Thursday 22 July 2021

 

Suspicious Minds: How Culture Shapes MadnessSuspicious Minds: How Culture Shapes Madness by Joel Gold
My rating: 3 of 5 stars

The Enduring Mystery of Psychosis

As the old advert promoting advanced education used to say, “A mind is a terrible thing to waste.” It is frightening to consider how close we all are to the epitome of the wasted mind that is psychosis. If we are lucky enough to avoid psychosis in early life, we are still likely to have friends or family members who seem to just leave the domain of sanity and mentally inhabit some other region. And there is always that longer term threat of dementia to contend with. Whatever place those with advanced Alzheimer’s emigrate to, it represents a sort of hell to those left behind.

The central concept underlying a diagnosis of psychosis is ‘delusion.’ The psychotic, it is said, lives in a world of delusion. Psychiatry and psychology have come up with various classifications of these delusions, usually keyed on human desires and fears - power/impotence, sex/violation, reputation/disgrace, etc. The content of these delusions, researchers claim, vary by culture and epoch, but their form (a somewhat malleable term) remains constant. The most influential current theories about these delusions, according to the Golds, all centre on the social desire to belong, to be a valued member of society. Part of the rationale for such theories is that social cohesion is an evolutionary necessity. We can be driven mad by our intense personal drive to be part of a psychically as well as physically supportive community.

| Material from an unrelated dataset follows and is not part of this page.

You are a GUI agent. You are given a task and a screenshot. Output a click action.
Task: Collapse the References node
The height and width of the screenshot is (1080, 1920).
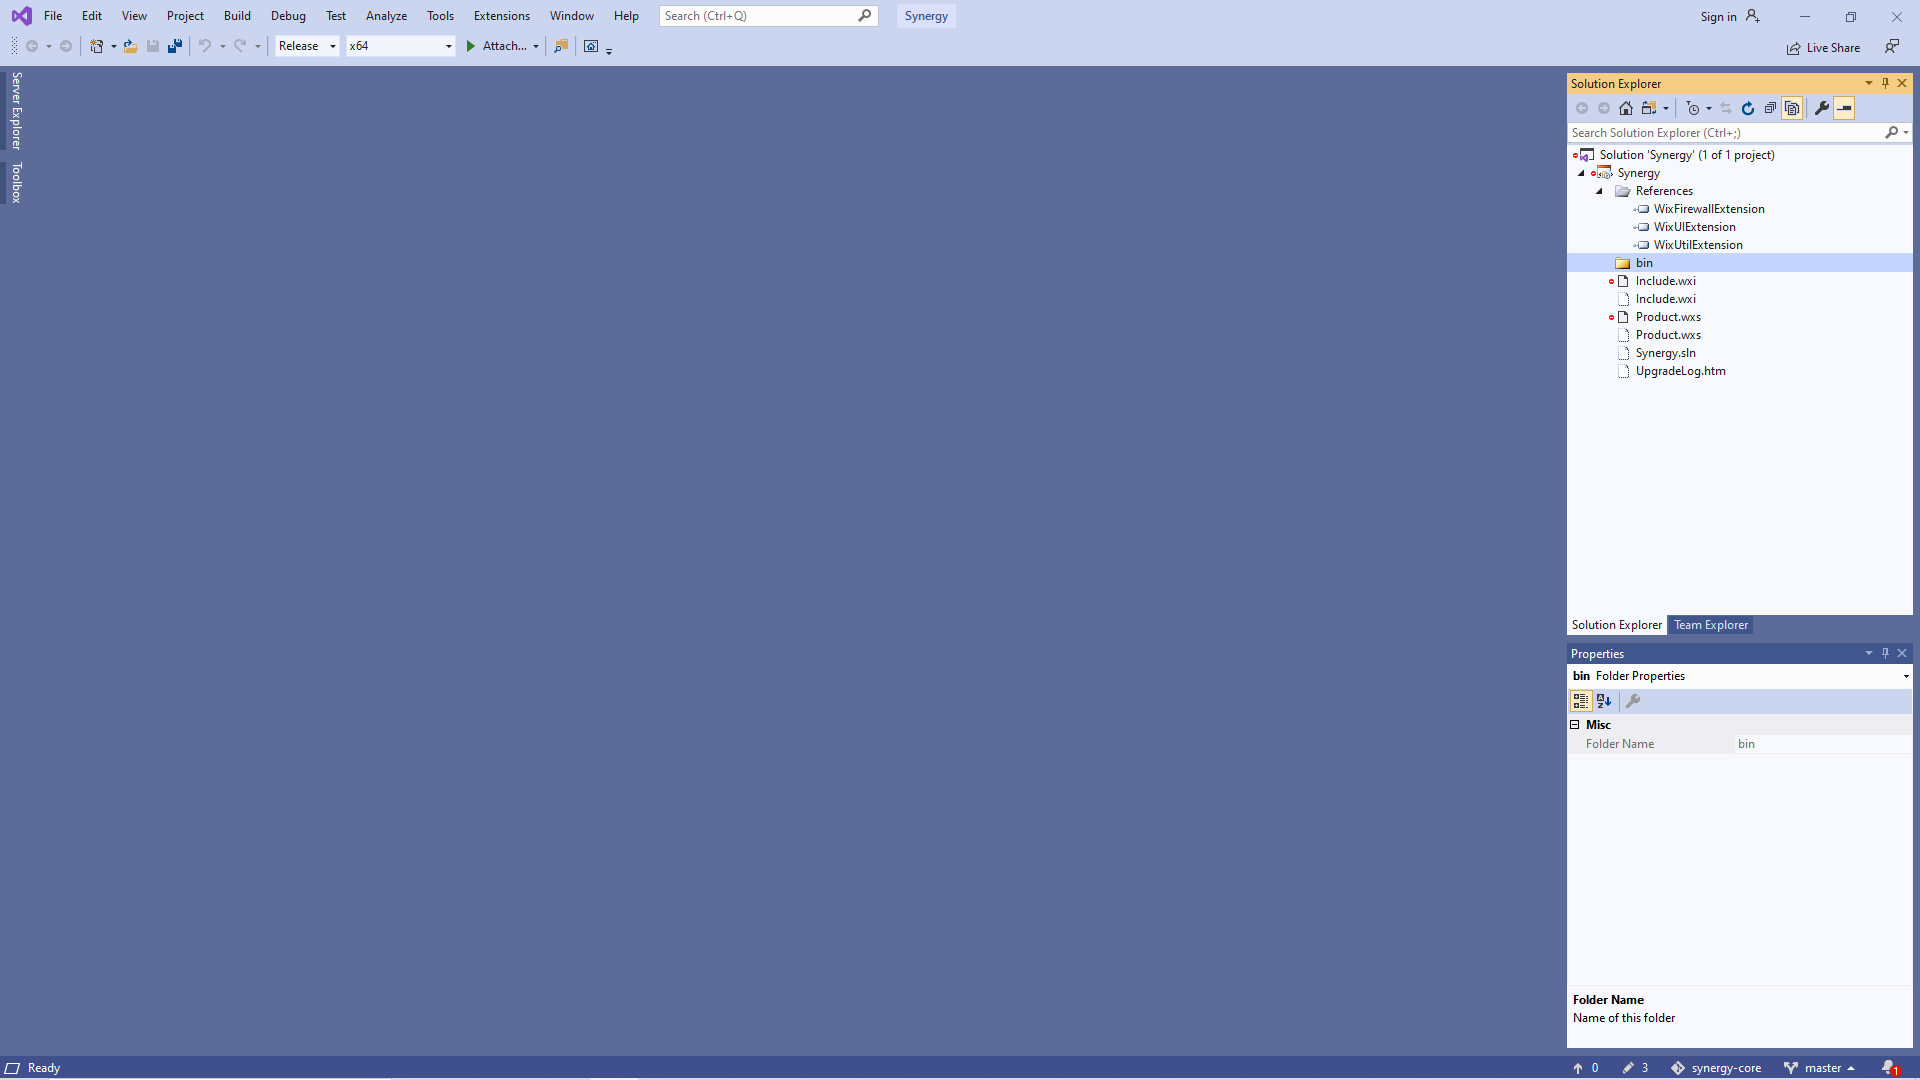pyautogui.click(x=1601, y=191)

The authors suggest at several points that there are many more psychotics, and people on the verge of psychosis, than medical science has yet identified. One can hardly avoid referring to QAnon conspiracists, anti-vaxxers, and supporters of the Big Trump Lie of a stolen election as confirmation of the suggestion. A poll out this week shows that approximately half of all Americans believe in at least one of the various fantasies circulating on the internet - from Hillary Clinton’s sex-trade in children, to the toxicity of vapour trails and 5G, to Mike Lindell’s rants about Chinese vote-flipping. Delusion is obviously rampant. Or to put it another way, many Americans have found the home they’ve always dreamed of.

Or delusion might be rampant if only we could be sure about what psychosis (or more broadly, mental illness) signified. The American Psychiatric Association’s Diagnostic and Statistical Manual of Mental Disorders (DSM) is a 500 page Bible for the profession. The DSM lists the detailed symptoms of almost 300 named mental disorders along with helpful hints about what ‘therapies’ (mostly drugs) might be indicated. The rub is that psychiatrists have almost no idea how and why these therapies affect brain chemistry. The DSM taxonomy has no basis in biology. It is purely a lexicon of symptoms. As the authors note, “… we still don’t have anything like a theory of mental illness that is good enough even to be wrong.”

Even more worrisome is that the idea of ‘delusion’ is fundamentally undefined. According to the DSM, “a delusion is a false belief based on incorrect inference about external reality that is firmly sustained despite what almost everyone else believes and despite what constitutes incontrovertible and obvious proof or evidence to the contrary.” The editors of the DSM have clearly had a defective training in philosophy to put such a statement in print without embarrassment. What constitutes proof? Who determines this? When does stubbornness become delusion? And what is this vague criterion of ‘almost everyone?’

So I can understand the Golds’s central question: “Which of the myriad irrational beliefs that people have are delusional? In our view, this is the most important ignored question in the study of delusion.” I agree. But then I hit an intellectual dead end with their claim: “Our answer, in brief, is that delusions are symptoms of a disorder in a mental capacity whose function is to navigate the threats of social living. What distinguishes them from other bizarre thoughts is their origin in this mental capacity.” Come on guys. Disorder of a mental capacity? Isn’t that where we started? The term moves the quest on not an iota.

That one man’s delusion is another’s cause is obvious. The distinction is one of politics not science. This is obvious from the history of the psychiatric discipline itself. Delusion, it seems, might be the fundamental principle not only of psychosis but of the psychiatric profession as well.